Replicating Syncsort in PX

joesat · Post by **joesat** » Mon Sep 17, 2007 11:12 pm

I have to replicate the following scenario in DataStage.

There is a sequential file which has been sorted using five different keys in descending order using a SyncSort program. The output of this file is given to another SyncSort program which uses three keys (these three are part of the five used earlier) and removes the duplicates and outputs to another sequential file.

Now, I have tried to replicate this by using a Sort stage followed by a Remove Duplicates stage. But we already know that if the keys used in a Sort stage and those used in a following stage are different, then a warning is shown. But here there is no other option as I have to replicate the existing scenario. I have used hash partitioning for the Sort stage and 'Same' partitioning for the Remove Dups stage.

The number of output records obtained in the PX job is same as in the Syncsort utility.
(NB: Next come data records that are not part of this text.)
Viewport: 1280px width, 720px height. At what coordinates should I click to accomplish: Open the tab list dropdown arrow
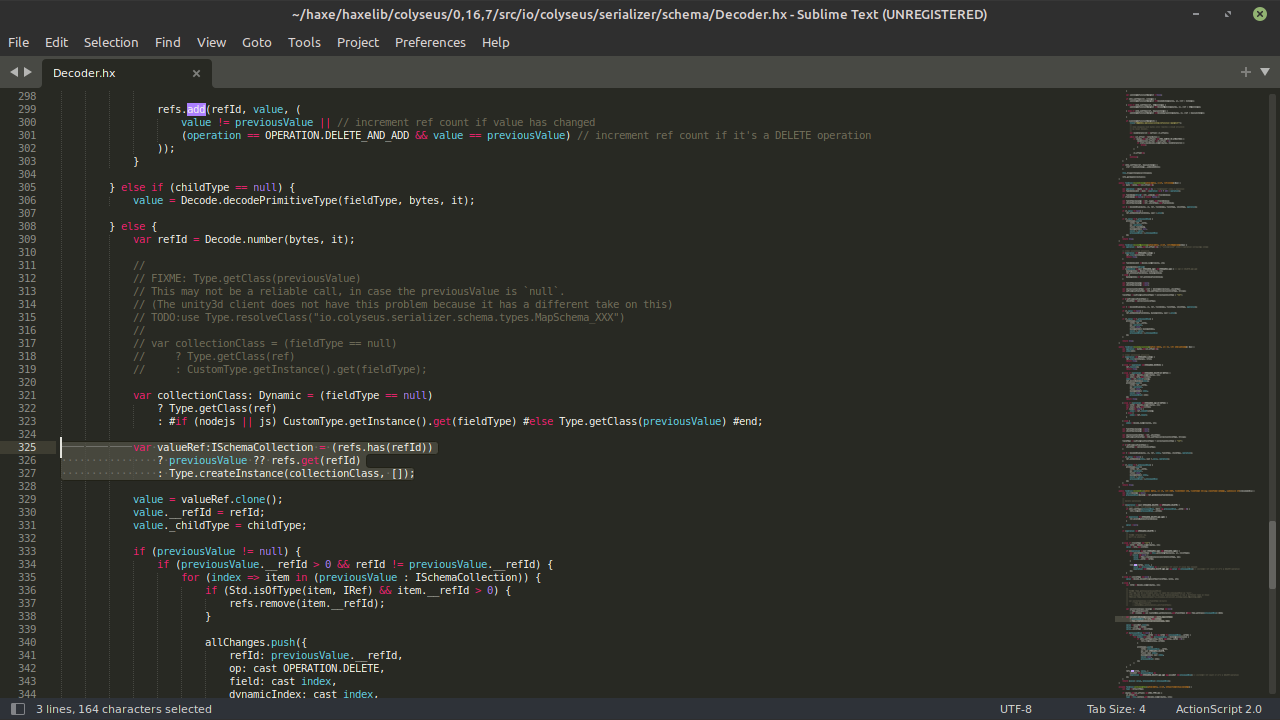tap(1265, 72)
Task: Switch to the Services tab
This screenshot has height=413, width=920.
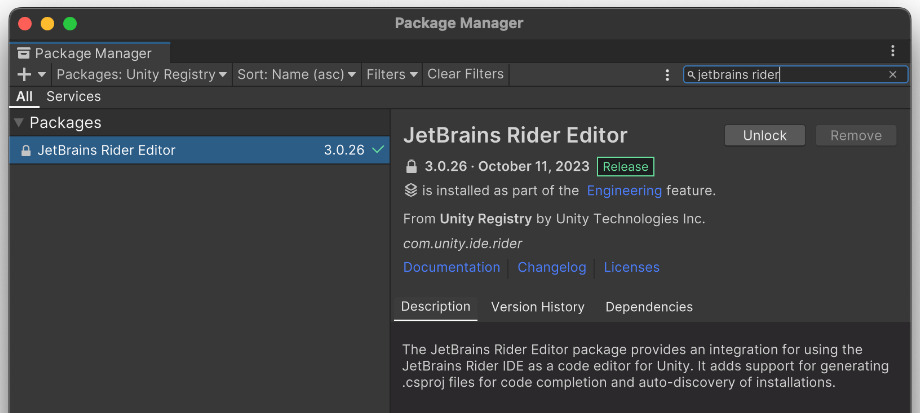Action: [73, 96]
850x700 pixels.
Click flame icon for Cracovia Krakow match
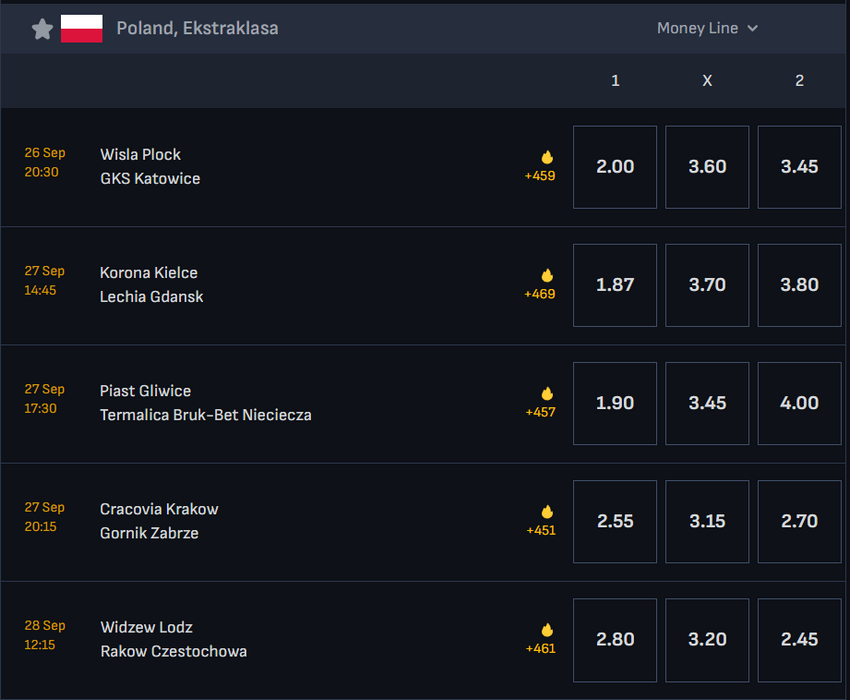(547, 512)
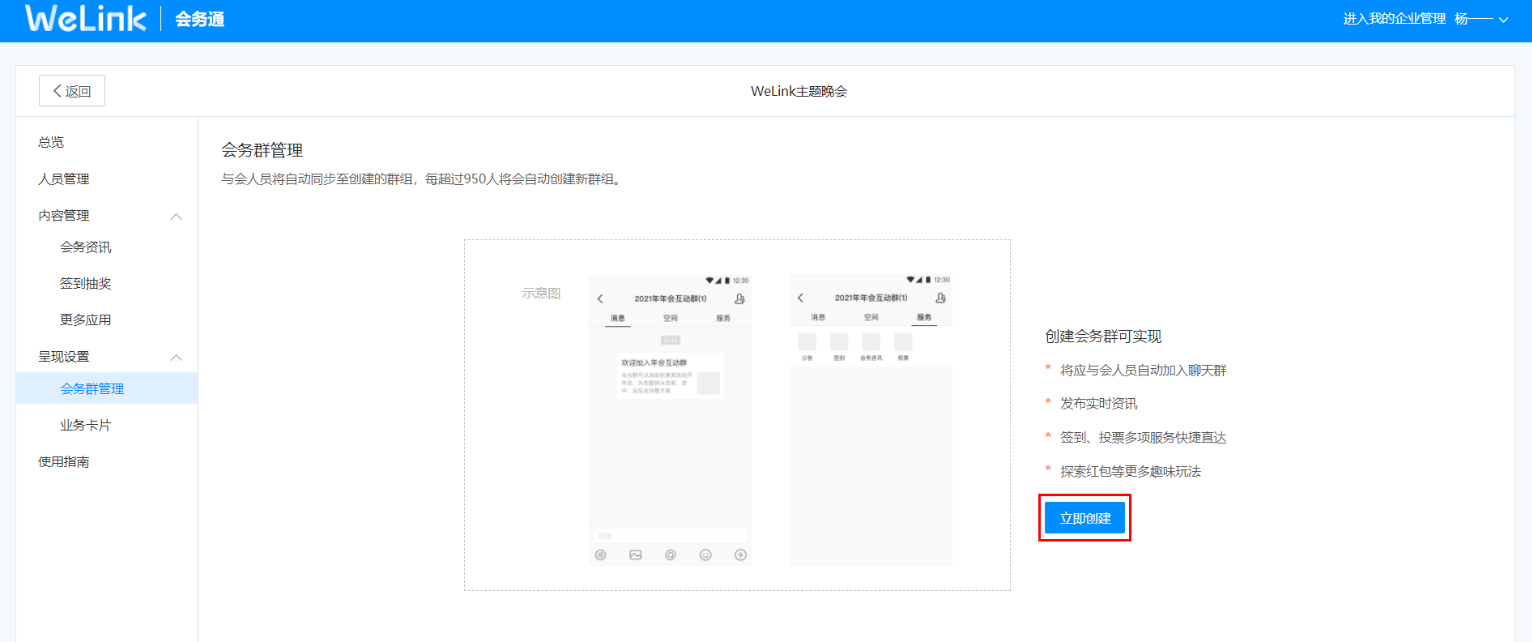Select the 公告 announcement icon in the mockup

pos(807,342)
But the order is jumbled up. Also, is there any way I can remove the warning in this particular scenario, ie. When checking operator: User inserted sort "Sort_stage" does not fulfill the sort requirements of the downstream operator "Remove_Dups_Stage".

stefanfrost1 · Post by **stefanfrost1** » Tue Sep 18, 2007 12:13 am

As far as I know, your result should be what you're striving for in what you are describing, just make sure datastage hasn't inserted any own operators (inserted sort). We are using a similar approach at my place but where we are filtering duplicates using an extra column. We accepted those warnings after severe testing.

However to get rid of the warning you have to remove duplicates in the same order as your sort. For example

Sort on key1,key2,key3,key4.key5
then remove duplicates on key1,key2,key3

This will eliminate all warnings.

joesat · Post by **joesat** » Tue Sep 18, 2007 10:16 pm

Stefan, by 'inserted sort' do you mean the 'perform sort' option within the sort stage and the remove dups stage? If that is so, yes I have disabled them.
And yes I have used the keys in the order that you have shown.

I guess the warnings are not an issue. The problem is that the sorted data is jumbled once it gets into the remove dups stage, ie. the output from the sort stage (which has five keys in descending order) is 5, 4, 3, 2, 1. But output data from the remove dups stage is 3, 4, 1, 2, 5.

Can someone provide me with possible reasons as to why this jumbling up occurs?

ArndW · Post by **ArndW** » Tue Sep 18, 2007 10:49 pm

Are you running a 1-node configuration (if not, try it and see if your 'jumbling' might be coming from your repartitioning)

joesat · Post by **joesat** » Tue Sep 18, 2007 11:04 pm

We are using a two node configuration. And like I had mentioned earlier, the sort stage uses hash partitioning and the remove dups stage uses 'same' partitioning.